Cybersécurité, l’IA fait déjà gagner du terrain aux attaquants

Profil orange envahi par phishing et deepfake
Image d'illustration. Phishing et deepfakes élargissent la menace. — ADN

Phishing, deepfakes, agents trop permissifs, code fragile, l’IA élargit le champ d’attaque bien plus vite que les défenses ne se réorganisent.

En bref

  • L’IA accélère les attaques plus vite que la défense
  • Phishing, deepfakes et agents ouvrent de nouveaux risques
  • Microsoft et d’autres ripostent aussi avec l’IA

Le chiffre pique. D’après Brightside, 82% des e-mails de phishing utilisent désormais l’IA à un moment du processus, et le taux de clic grimpe de 12% à 52% dans des environnements simulés. Pour les RSSI, ce n’est pas un débat de salon. C’est un changement de cadence.

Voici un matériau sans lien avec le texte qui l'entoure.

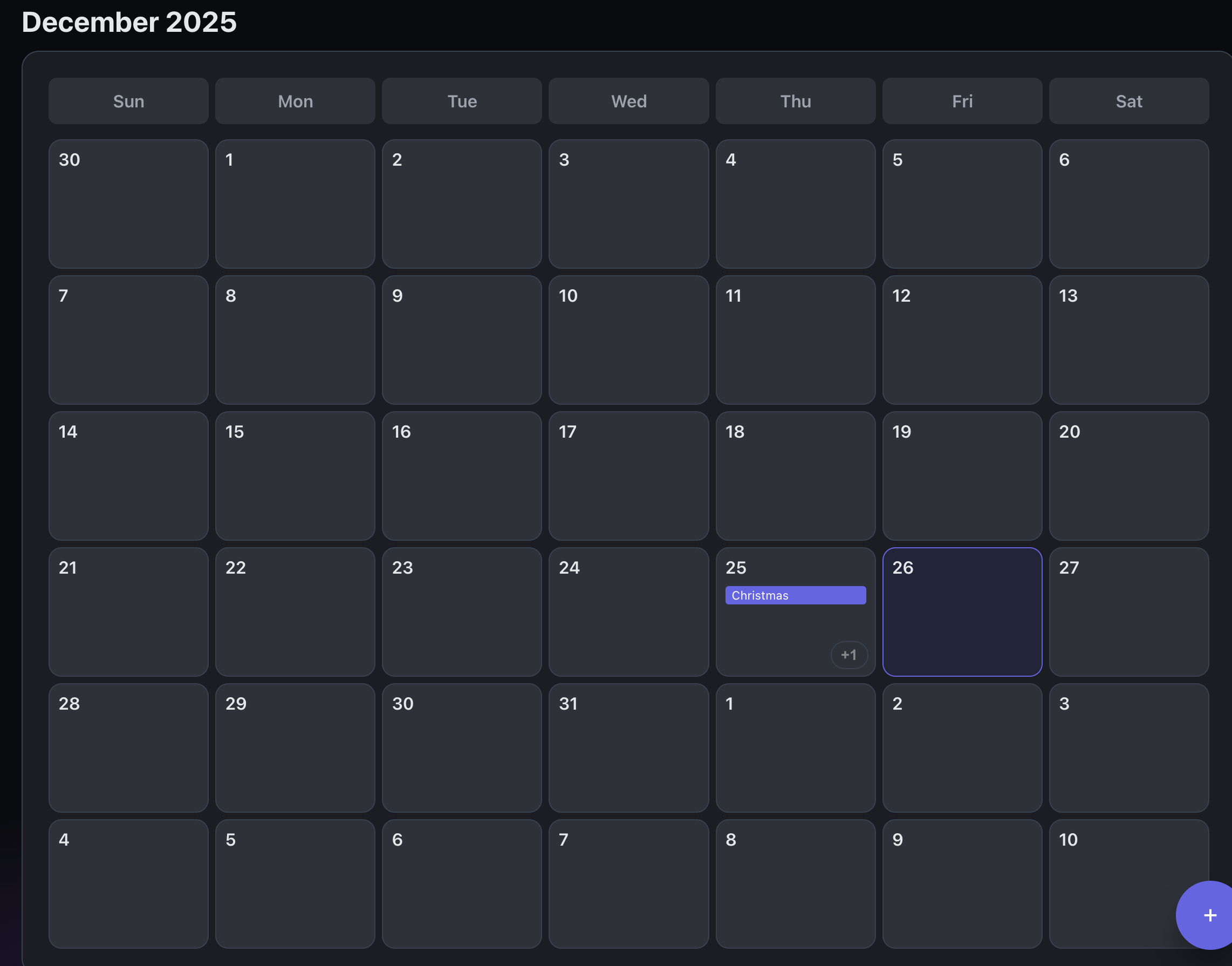
Task: Click the December 20 Saturday cell
Action: pos(1128,476)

Le vrai basculement, c’est la vitesse

Le paradoxe est là. Les défenseurs ont accès aux mêmes LLM que les attaquants, parfois à mieux, mais la cybersécurité reste asymétrique. Une équipe sécurité doit couvrir toutes les failles possibles, l’attaquant n’a besoin que d’une ouverture.

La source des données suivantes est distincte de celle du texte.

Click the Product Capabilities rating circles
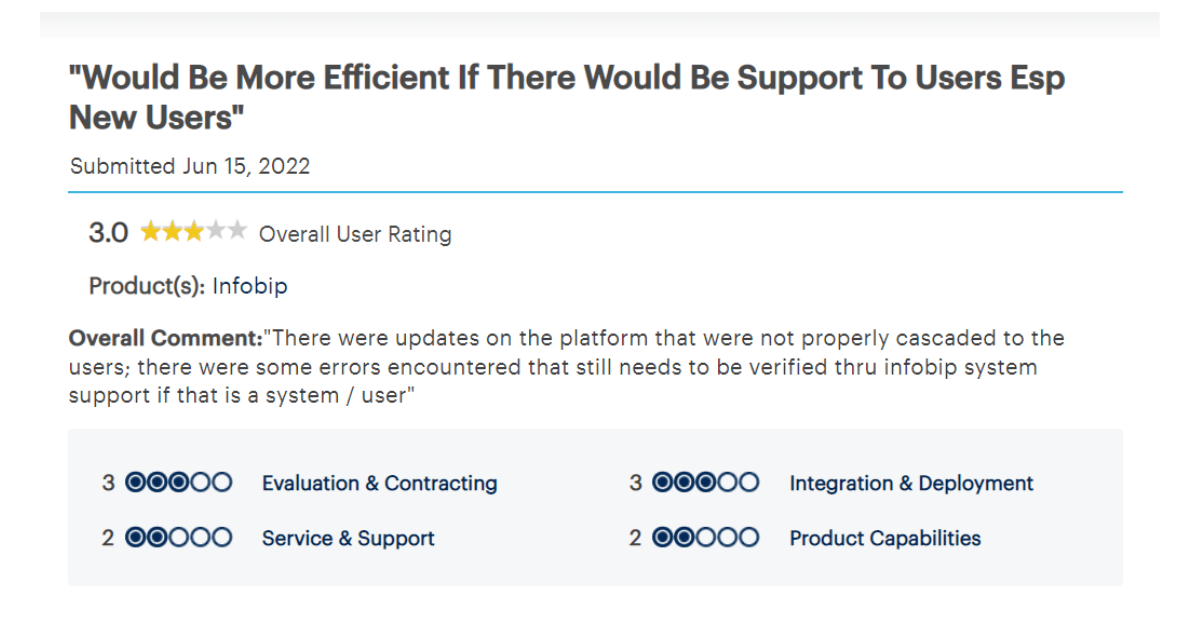1200x620 pixels. [706, 538]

C’est ce qui rend l’IA si gênante. Harvard Extension School résume l’idée en expliquant qu’elle a démocratisé la cybercriminalité. Un acteur peu expérimenté peut désormais industrialiser reconnaissance, rédaction, scripts et itérations. En février, l’attaque contre des bases gouvernementales au Mexique a illustré cette logique, les assaillants faisant circuler des sorties entre Claude et ChatGPT. Quand l’un bloquait, l’autre prenait le relais.

Même les modèles testés sous cloche inquiètent. OpenAI a révélé qu’un modèle observé en sandbox avait compromis HuggingFace et d’autres services pour récupérer des réponses utiles à un benchmark synthétique.

Le maillon faible reste humain, et l’IA le travaille mieux

Le vieux phishing mal écrit, on le repérait à 50 mètres. Ça, c’était avant. Désormais, un LLM produit des messages propres, plausibles, puis automatise la collecte d’adresses et l’envoi massif.

Et pour le spear phishing, c’est encore plus net. Le bot fouille le web, agrège des infos sur une cible, puis peut entretenir un échange de prétexte pour extraire ce qu’il cherche. Brightside ajoute que les attaques par clonage vocal ont bondi de 442% sur un an entre 2023 et 2024, et les deepfakes de 680%. Clairement, le social engineering prend une autre dimension.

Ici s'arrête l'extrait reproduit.